HACKER Q&A
📣 rockbruno

What's the best way to receive email via a custom domain in 2025?


Despite having always owned a couple of domains, I've always used plain old Gmail accounts as my primary addresses.

I've been wanting to change this in favor of using my actual domains, but I recall that a couple of years ago this used to be a challenge because getting the big e-mail providers to not immediately treat your domain as spam was not trivial, unless you paid big bucks for Google's own custom e-mail solution.

Is this still the case today? If not, what are the best current ways to receive and send e-mail via my own domain?


  👤 tobinfekkes Accepted Answer ✓
I'd love to leave the Gmail/Outlook universe as much as the next guy, but I don't think a Google Workspace account at $8/month counts as "big bucks" does it? And a custom-domain in Office365 with Outlook is $4/month(?) for the Web-only version (without the Office suite apps). Seems like a reasonable price for reliable email.

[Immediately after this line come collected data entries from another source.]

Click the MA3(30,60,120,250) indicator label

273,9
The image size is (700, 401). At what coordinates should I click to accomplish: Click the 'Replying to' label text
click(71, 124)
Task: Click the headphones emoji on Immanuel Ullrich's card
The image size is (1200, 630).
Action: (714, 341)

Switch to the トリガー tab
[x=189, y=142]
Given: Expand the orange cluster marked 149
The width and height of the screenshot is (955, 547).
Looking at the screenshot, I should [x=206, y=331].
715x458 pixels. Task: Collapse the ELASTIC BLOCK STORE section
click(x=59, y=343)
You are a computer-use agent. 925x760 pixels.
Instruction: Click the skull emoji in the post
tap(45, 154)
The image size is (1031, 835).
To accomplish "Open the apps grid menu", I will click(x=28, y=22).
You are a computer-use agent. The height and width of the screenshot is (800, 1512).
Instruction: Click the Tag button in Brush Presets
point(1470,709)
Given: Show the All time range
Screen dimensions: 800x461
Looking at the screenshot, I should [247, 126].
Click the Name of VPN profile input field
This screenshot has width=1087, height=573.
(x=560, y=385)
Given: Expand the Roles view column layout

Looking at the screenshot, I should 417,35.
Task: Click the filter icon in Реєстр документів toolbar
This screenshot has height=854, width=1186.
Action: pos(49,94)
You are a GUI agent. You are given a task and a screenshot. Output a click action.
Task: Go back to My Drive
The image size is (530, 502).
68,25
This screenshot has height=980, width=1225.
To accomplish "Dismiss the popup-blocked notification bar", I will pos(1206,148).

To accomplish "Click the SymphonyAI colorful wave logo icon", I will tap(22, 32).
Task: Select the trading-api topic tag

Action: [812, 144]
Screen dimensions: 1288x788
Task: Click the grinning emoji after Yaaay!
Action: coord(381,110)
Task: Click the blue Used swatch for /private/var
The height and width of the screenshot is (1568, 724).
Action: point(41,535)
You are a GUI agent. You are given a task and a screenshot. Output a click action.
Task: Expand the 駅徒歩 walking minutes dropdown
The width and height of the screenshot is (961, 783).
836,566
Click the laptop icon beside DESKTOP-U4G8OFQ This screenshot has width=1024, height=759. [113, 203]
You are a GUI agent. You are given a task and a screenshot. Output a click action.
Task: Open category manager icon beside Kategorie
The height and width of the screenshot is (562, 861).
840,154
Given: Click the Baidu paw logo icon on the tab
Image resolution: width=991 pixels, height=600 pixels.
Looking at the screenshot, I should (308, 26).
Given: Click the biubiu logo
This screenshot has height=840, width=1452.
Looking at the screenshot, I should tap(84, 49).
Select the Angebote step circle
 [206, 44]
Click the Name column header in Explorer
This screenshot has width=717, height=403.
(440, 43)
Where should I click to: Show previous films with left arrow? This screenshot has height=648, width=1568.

Fastmail, Proton, and Tuta exist as well.


👤 rendx
It's not that the big players make it difficult for you to send/receive from "your own domain". It's more the underlying provider infrastructure. If you pick basically any mail provider, it'll work out just fine also with your own domain. And yes, even if you were to completely run your own mail stack it works okay if you follow all the best practices.

👤 andrewguru
I run Mailcast (https://mailcast.io) which will forward email on your domain to your Gmail account. We have domain aliasing to make it easy to add multiple domains with the same addresses, and you can configure sending on your domain as well.